Top of Provided passage

He points out that he reduced property taxes five times during his eight years as mayor of Indianapolis and left office this year with a surplus of $4.5 million. Lately, Lugar, who has a stiff campaign manner, has loosened up his style, shedding his conservative business suits for bright blazers and white loafers. He has run into some flak from Common Cause for his acceptance of $10,000 in contributions from the A.M.A., twice the amount allowed one contributor by law. He claims it was legal. However, with a $500,000 budget, thousands of precinct workers, and an aura of the Eagle Scout (he actually was one), Lugar looks like a winner over Hartke.

SARBANES' ROMP. A cool, low-keyed Rhodes scholar with an English wife, Congressman Paul Sarbanes appears to be riding to victory in a contentious Senate race in Maryland. Sarbanes, 43, a three-term Representative from a blue-collar district in Baltimore, leads in the latest Sunpapers poll by 17 percentage points over incumbent U.S. Senator J. Glenn Beall Jr., 49, who has been hurt by his acknowledged acceptance of unreported campaign funds from the Nixon Administration in 1970. Sarbanes, who attended Princeton on scholarship, later Oxford University and Harvard Law School, comes from a Greek working-class background--he used to wash dishes in his family's restaurant. He drew national attention when he drafted the so-called "Sarbanes substitute," which became the first article of Impeachment passed by the House Judiciary Committee in 1974. A liberal, Sarbanes nonetheless has opposed busing and unconditional amnesty for draft evaders. With the Democrats' 3-to-l registration margin in Maryland and Sarbanes' strong ethnic ties, he appears to be a sure winner.

DANFORTH'S SURGE. Going into the closing weeks of Missouri's Senate contest, moderate Republican John Danforth, 40, Missouri's attorney general for the past eight years, appears to be pulling away. A gangly (6 ft. 3 in.), ambitious politician who attended Princeton, Yale Law School and Yale Divinity School, Danforth has since 1968 helped to spur a brilliant Republican resurgence in the state which put into office in 1973 the current Governor, Kit Bond, the first Republican to hold that office in Missouri in 30 years. Attorney General Danforth has a deserved "Mr. Clean" image (TIME selected him in 1974 as one of the country's 200 rising young leaders). He twice took to court his own family business, Ralston Purina, in which he holds 100,000 shares worth about $5 million.

Bottom of Provided passage
Top of Supplied material

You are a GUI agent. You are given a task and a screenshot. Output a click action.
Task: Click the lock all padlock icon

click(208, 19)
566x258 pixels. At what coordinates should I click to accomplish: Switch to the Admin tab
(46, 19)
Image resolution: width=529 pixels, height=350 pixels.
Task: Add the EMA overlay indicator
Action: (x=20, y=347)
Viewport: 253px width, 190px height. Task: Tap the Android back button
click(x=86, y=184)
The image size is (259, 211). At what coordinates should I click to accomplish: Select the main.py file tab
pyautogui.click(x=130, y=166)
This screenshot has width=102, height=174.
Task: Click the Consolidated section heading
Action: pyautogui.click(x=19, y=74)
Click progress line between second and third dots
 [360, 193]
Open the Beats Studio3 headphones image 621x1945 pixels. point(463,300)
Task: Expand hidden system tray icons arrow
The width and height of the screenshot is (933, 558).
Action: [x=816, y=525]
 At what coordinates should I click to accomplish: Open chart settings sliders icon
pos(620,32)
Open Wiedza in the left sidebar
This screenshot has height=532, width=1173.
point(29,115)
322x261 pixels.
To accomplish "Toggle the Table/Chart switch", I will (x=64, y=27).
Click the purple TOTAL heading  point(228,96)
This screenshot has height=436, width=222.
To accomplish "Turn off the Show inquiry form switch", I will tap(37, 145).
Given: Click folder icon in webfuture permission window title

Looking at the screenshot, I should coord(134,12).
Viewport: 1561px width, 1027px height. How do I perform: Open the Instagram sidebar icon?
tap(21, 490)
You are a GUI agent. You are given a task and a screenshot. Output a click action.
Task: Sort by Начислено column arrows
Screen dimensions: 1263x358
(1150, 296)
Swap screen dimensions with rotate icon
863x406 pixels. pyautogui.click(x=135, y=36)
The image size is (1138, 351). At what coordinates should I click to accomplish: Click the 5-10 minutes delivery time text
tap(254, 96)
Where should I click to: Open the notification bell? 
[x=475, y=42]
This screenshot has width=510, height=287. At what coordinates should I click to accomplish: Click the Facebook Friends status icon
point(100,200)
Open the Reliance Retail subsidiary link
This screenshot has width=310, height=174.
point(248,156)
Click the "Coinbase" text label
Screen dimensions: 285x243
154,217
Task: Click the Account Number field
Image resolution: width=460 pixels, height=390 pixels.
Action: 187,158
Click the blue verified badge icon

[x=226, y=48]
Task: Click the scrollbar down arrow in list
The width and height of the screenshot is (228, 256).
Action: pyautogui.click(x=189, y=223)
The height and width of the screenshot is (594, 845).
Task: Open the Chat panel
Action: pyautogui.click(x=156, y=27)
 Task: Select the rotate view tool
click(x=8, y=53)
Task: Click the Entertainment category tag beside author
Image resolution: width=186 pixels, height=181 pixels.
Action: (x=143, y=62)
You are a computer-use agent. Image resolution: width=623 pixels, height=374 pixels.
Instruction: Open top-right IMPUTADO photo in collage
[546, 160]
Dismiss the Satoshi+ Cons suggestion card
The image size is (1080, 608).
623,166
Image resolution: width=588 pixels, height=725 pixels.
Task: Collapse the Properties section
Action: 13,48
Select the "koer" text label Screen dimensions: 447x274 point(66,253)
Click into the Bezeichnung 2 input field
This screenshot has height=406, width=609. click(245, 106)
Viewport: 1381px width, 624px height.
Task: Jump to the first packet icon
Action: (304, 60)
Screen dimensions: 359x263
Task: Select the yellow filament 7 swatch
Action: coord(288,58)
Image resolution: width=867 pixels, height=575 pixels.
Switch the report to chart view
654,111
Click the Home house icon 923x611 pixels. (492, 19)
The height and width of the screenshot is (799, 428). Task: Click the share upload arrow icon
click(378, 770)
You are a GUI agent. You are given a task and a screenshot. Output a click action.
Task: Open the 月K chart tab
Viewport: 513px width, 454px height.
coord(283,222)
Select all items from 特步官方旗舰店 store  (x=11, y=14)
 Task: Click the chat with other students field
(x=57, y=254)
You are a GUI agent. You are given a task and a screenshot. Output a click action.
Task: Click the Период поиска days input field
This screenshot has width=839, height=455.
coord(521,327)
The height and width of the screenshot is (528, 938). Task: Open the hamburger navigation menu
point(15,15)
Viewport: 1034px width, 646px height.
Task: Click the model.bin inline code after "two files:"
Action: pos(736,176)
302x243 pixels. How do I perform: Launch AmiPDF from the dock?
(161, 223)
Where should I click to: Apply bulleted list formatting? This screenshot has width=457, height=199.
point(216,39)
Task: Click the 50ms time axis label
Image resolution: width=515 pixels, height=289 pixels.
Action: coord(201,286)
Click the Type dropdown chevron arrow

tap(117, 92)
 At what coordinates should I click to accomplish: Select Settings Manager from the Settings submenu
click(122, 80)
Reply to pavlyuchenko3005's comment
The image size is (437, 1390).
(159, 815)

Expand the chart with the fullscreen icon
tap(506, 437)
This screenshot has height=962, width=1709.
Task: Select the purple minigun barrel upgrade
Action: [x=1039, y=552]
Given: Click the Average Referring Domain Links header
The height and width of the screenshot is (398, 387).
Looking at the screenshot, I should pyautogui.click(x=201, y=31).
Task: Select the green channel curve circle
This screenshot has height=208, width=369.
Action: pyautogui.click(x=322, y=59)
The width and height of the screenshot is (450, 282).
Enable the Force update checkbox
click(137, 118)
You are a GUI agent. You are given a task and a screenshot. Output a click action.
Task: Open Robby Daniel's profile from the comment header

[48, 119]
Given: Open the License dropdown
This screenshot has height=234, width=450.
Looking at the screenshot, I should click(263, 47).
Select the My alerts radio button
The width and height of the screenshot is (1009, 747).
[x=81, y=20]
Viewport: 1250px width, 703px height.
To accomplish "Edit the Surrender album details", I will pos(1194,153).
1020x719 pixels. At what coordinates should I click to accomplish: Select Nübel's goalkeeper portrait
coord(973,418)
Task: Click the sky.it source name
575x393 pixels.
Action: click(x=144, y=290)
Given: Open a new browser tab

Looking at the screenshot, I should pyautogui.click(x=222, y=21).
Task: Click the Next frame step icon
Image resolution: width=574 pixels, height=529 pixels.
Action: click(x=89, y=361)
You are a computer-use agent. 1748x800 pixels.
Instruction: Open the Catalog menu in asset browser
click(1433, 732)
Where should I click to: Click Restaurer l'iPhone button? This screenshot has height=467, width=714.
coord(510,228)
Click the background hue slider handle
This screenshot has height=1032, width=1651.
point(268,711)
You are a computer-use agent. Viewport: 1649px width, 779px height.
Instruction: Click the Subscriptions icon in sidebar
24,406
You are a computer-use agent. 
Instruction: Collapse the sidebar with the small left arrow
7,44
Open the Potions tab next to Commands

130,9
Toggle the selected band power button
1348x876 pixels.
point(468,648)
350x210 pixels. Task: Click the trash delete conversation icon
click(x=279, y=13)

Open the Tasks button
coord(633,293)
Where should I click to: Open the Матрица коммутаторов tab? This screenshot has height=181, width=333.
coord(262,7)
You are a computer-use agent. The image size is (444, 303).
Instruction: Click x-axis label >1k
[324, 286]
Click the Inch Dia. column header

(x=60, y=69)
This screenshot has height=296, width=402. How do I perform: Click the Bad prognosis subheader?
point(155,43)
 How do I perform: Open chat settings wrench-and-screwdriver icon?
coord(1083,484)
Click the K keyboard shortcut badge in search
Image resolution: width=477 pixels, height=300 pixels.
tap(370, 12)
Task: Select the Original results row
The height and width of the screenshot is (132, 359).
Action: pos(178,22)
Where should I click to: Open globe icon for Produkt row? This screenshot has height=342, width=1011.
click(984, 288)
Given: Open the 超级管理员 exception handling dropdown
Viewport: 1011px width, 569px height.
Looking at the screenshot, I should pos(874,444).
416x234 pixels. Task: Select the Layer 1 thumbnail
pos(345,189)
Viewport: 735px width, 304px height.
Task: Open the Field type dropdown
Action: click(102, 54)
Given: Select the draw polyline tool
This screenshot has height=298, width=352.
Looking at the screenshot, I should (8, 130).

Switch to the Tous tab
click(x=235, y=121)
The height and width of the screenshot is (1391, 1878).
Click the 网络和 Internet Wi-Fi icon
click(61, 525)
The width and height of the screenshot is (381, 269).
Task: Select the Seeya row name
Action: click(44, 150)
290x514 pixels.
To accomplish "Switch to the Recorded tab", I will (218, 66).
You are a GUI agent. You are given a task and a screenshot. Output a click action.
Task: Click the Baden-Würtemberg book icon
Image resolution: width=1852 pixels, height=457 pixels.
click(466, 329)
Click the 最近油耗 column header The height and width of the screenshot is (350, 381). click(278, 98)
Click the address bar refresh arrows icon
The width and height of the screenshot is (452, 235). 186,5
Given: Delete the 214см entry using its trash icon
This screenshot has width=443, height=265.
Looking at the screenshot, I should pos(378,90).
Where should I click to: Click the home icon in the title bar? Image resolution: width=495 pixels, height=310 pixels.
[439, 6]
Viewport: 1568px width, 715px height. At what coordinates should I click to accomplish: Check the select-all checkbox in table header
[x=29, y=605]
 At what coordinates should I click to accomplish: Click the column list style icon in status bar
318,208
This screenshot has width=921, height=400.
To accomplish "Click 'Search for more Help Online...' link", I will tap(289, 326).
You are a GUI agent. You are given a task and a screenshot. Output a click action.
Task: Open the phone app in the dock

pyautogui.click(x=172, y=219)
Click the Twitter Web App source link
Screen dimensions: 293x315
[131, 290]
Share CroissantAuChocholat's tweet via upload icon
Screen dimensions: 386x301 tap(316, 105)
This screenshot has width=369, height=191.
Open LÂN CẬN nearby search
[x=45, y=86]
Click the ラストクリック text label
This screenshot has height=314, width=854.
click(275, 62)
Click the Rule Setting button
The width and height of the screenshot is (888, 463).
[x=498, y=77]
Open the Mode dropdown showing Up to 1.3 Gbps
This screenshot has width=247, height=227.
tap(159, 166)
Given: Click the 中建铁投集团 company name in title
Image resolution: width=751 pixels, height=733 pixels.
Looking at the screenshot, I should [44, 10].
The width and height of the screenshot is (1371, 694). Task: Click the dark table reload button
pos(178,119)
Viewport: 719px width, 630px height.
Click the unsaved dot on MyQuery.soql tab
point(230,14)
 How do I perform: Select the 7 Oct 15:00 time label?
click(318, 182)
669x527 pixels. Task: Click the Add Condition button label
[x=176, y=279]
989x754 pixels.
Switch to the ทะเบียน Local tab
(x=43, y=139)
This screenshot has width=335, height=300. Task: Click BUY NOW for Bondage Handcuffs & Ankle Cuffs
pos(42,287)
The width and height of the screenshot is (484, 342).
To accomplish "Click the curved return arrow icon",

Bottom of Supplied material

Brief A: Rewrite the Senate races article between "He points out" and "winner over Hartke.", inclusive, renaming "Lugar" as "the former mayor".
Brief B: Do these statements agree with the Senate races article? For each, answer yes or no and quote the words of the article that decide it. (i) Sarbanes leads Beall by 17 percentage points in the latest Sunpapers poll. (ii) Danforth has served as Missouri's governor for the past eight years. (iii) Lugar raised property taxes while he was mayor of Indianapolis.
Brief C: Continue the Senate races article from the point where it stops.
These rows have no connection to the Senate races article.

Written response A:
He points out that he reduced property taxes five times during his eight years as mayor of Indianapolis and left office this year with a surplus of $4.5 million. Lately, the former mayor, who has a stiff campaign manner, has loosened up his style, shedding his conservative business suits for bright blazers and white loafers. He has run into some flak from Common Cause for his acceptance of $10,000 in contributions from the A.M.A., twice the amount allowed one contributor by law. He claims it was legal. However, with a $500,000 budget, thousands of precinct workers, and an aura of the Eagle Scout (he actually was one), the former mayor looks like a winner over Hartke.

Written response B:
(i) Yes: "leads in the latest Sunpapers poll by 17 percentage points over incumbent U.S. Senator J. Glenn Beall Jr."
(ii) No: "Missouri's attorney general for the past eight years"
(iii) No: "he reduced property taxes five times during his eight years as mayor of Indianapolis"

Written response C:
Though normally a wooden campaigner who looks somewhat like an Episcopal rector (which he is), Danforth now crisscrosses the state in a van and tells voters that he wants to be a "pain in the neck" in Washington. He lost a narrow Senate race in 1970, but he is spending heavily against his opponent, ex-Governor Warren E. Hearnes, who is severely tarnished by allegations of scandal in his past administration.

RAY'S SPRINT. With her outspoken views and eccentric life-style (she lived in an $18,000 mobile home with two dogs while in Washington, D.C.), Dixy Lee Ray blazed onto the national scene in 1973 when she became the first woman to head the Atomic Energy Commission. Now, in the year since she returned to her home in Washington State, the once apolitical marine biologist, who didn't disclose until this year what party she belonged to, appears to be the surprise favorite in the race for the state's governorship. Casting herself last spring as a conservative Democrat, Ray grabbed off the party's gubernatorial primary in September by her folksy, direct campaigning, and spent less than a third of the amount shelled out by her chief opponent. Today, at 62, she is racing around the state in 15-hour days, showing herself to be an adept speaker and warm, arm-squeezing vote getter.

She has generally stuck to conservative positions, favoring nuclear energy and large oil tankers in Puget Sound. Her colorless Republican opponent, John Spellman, the King County executive, has not visibly matched her in style. Ray's growing strength among Democratic regulars, who once shunned her, and the Washington State AFL-CIO make her formidable.